> RECORDS FOR THE TASK

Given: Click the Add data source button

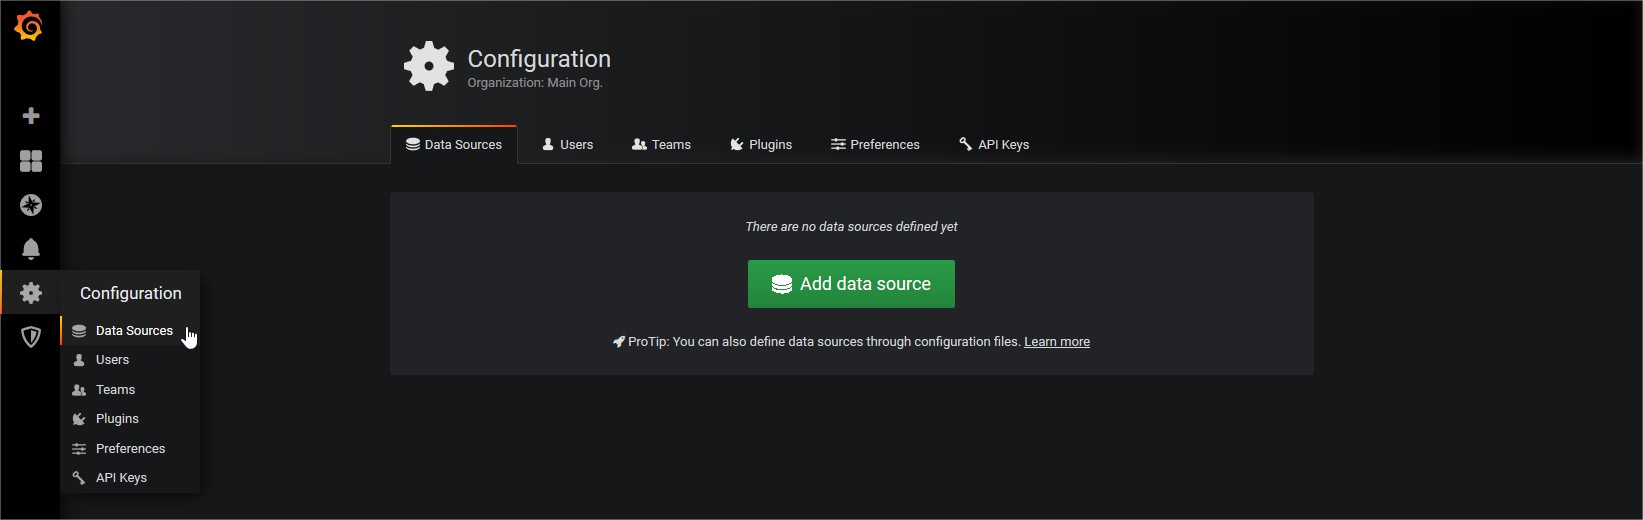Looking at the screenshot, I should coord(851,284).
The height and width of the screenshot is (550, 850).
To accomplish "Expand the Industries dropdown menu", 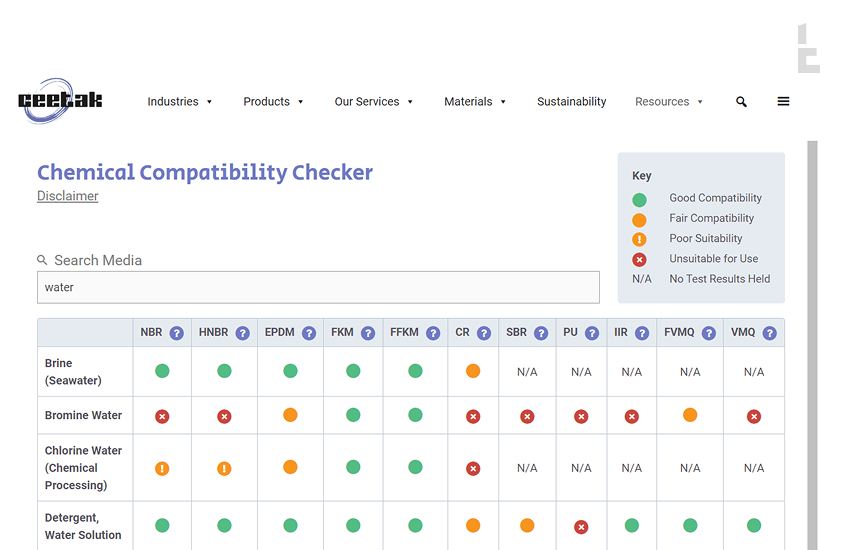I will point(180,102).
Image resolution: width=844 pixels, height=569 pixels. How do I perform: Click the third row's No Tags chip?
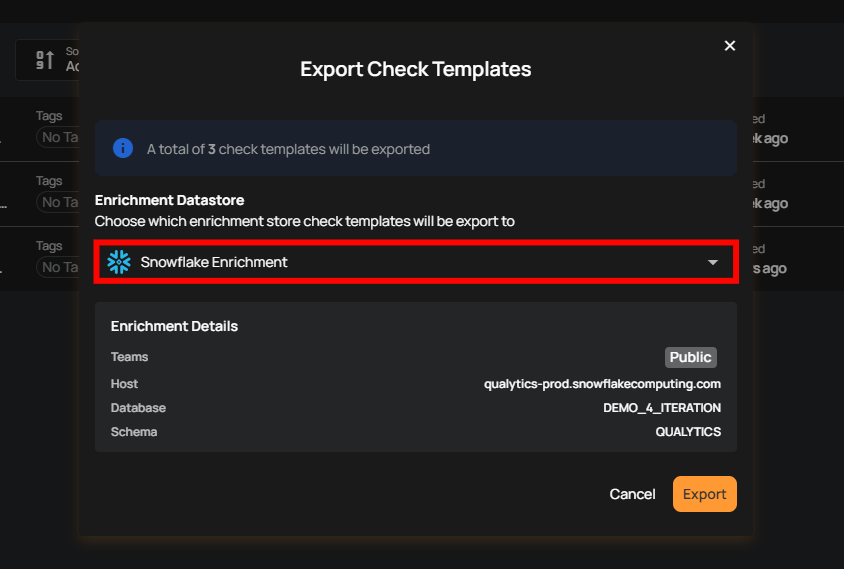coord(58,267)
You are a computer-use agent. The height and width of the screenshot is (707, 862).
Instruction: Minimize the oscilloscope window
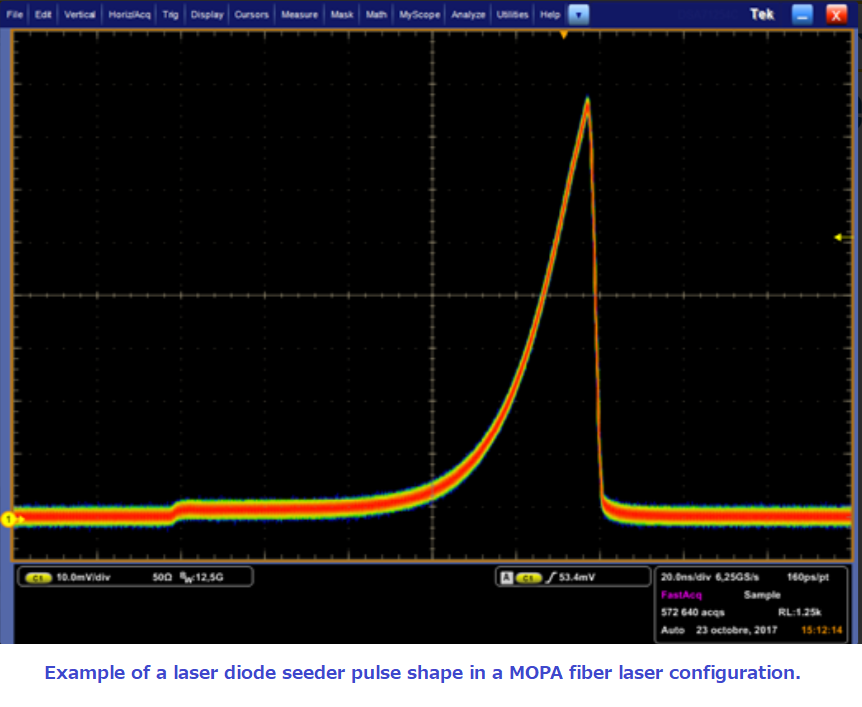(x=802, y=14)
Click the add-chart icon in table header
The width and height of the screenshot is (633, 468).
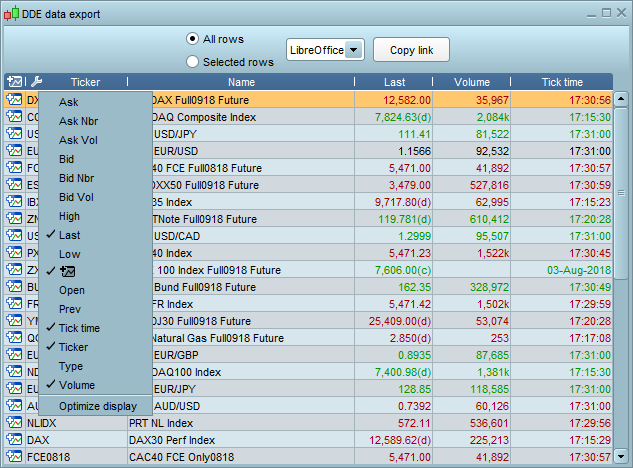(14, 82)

* * *

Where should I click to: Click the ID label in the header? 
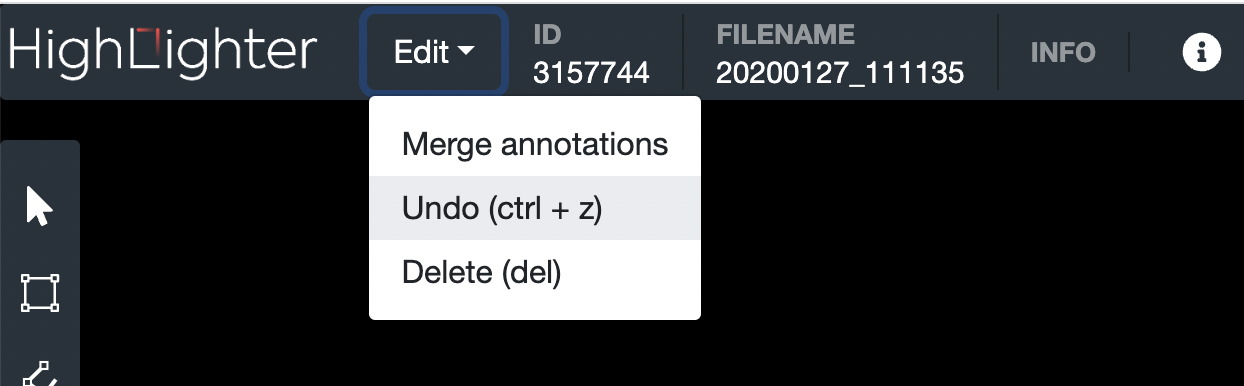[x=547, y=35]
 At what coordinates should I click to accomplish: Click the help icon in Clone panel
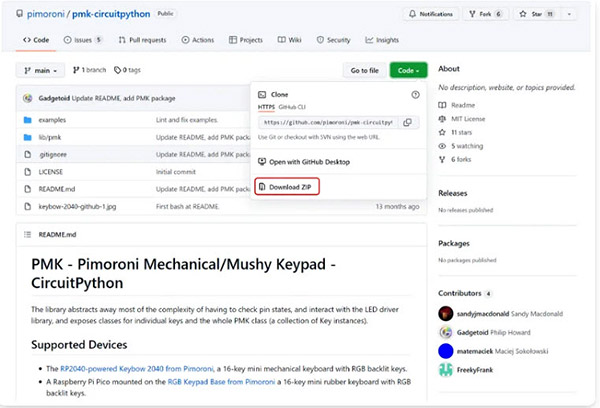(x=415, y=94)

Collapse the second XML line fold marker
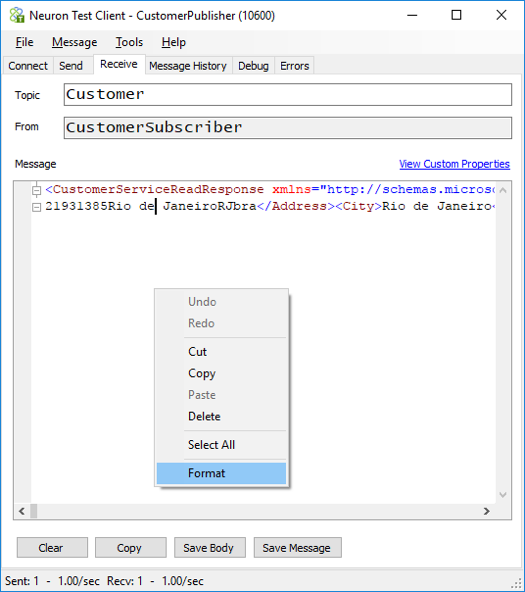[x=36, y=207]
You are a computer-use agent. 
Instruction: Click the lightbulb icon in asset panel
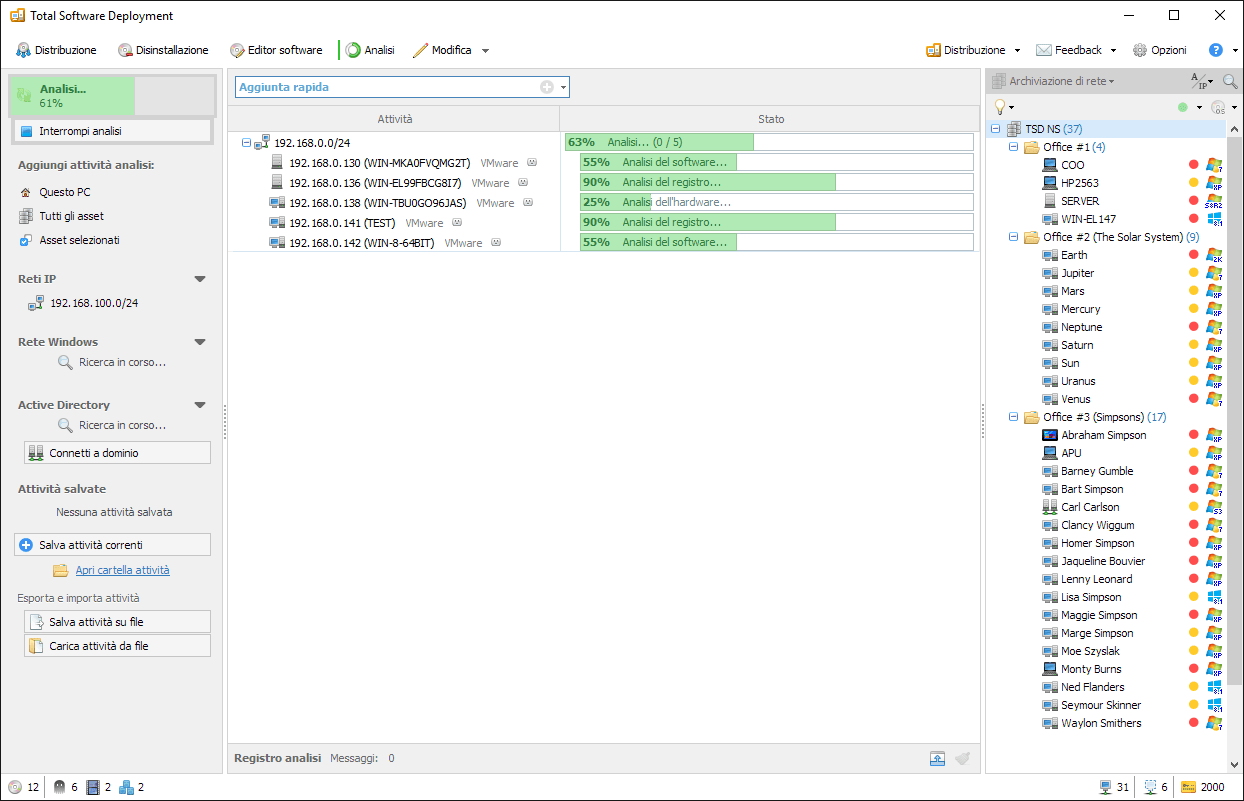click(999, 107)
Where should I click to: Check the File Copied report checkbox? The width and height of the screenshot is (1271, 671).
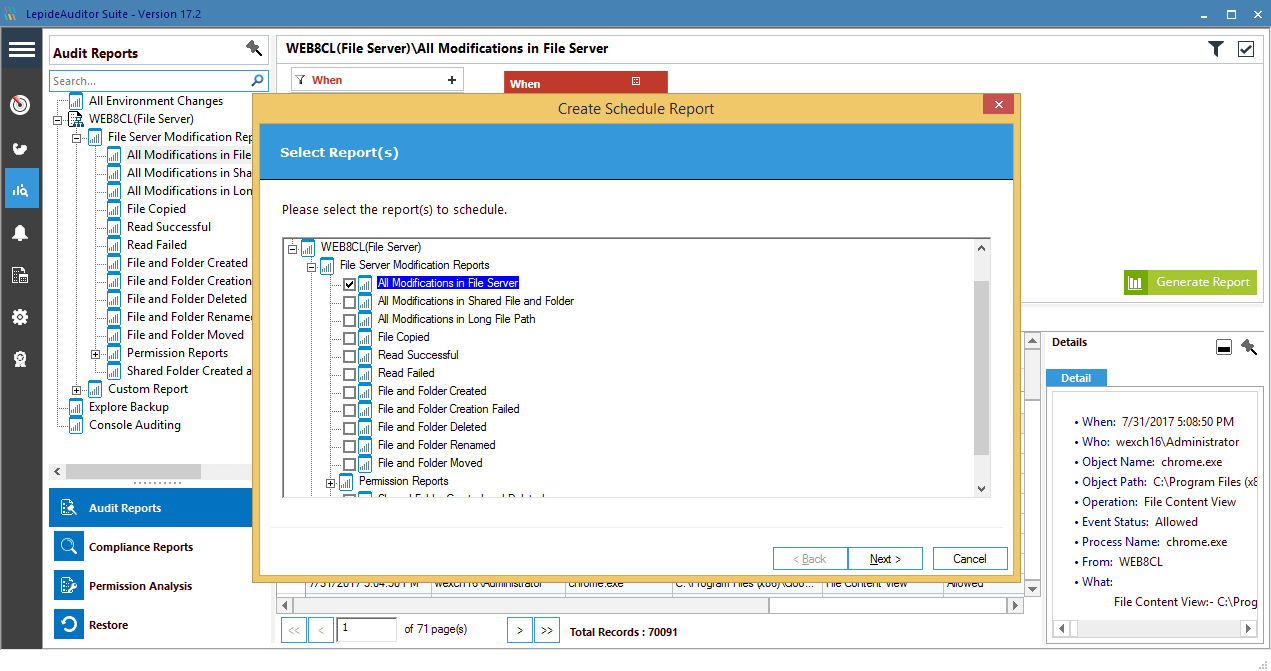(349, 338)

* * *

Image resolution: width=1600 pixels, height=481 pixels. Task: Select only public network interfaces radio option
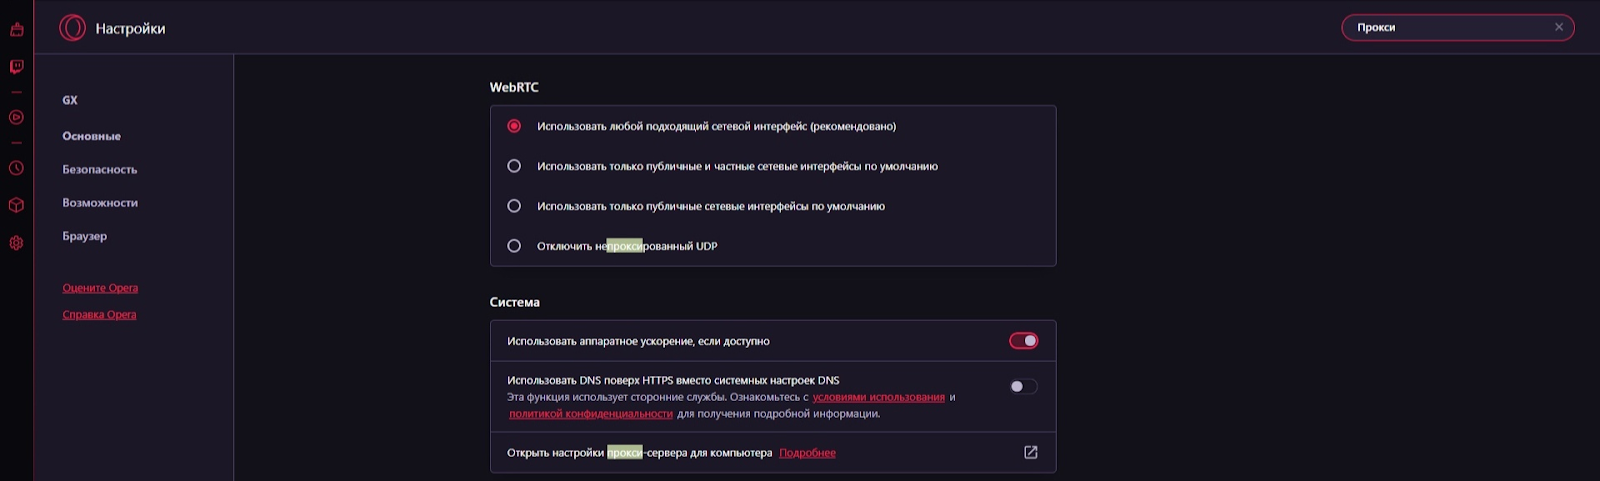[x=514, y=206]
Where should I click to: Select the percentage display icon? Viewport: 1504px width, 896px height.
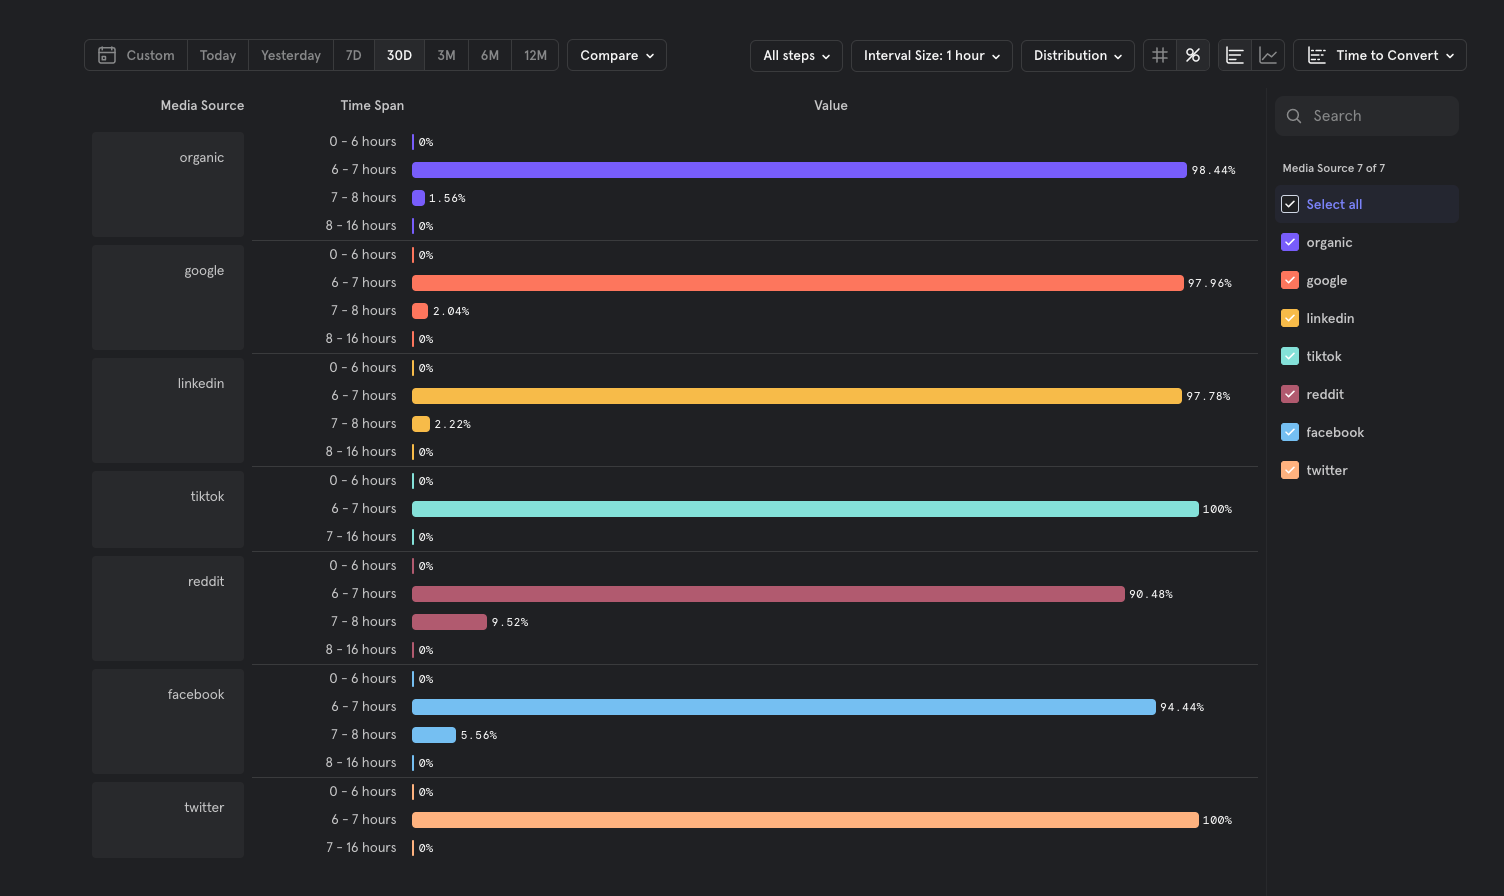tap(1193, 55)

> WORK INSTRUCTIONS
Search the records for the word "agent" and return every line that holds it.

> SOLVED PROBLEM
You are a computer-use agent. The height and width of the screenshot is (707, 862).
You are a computer-use agent. 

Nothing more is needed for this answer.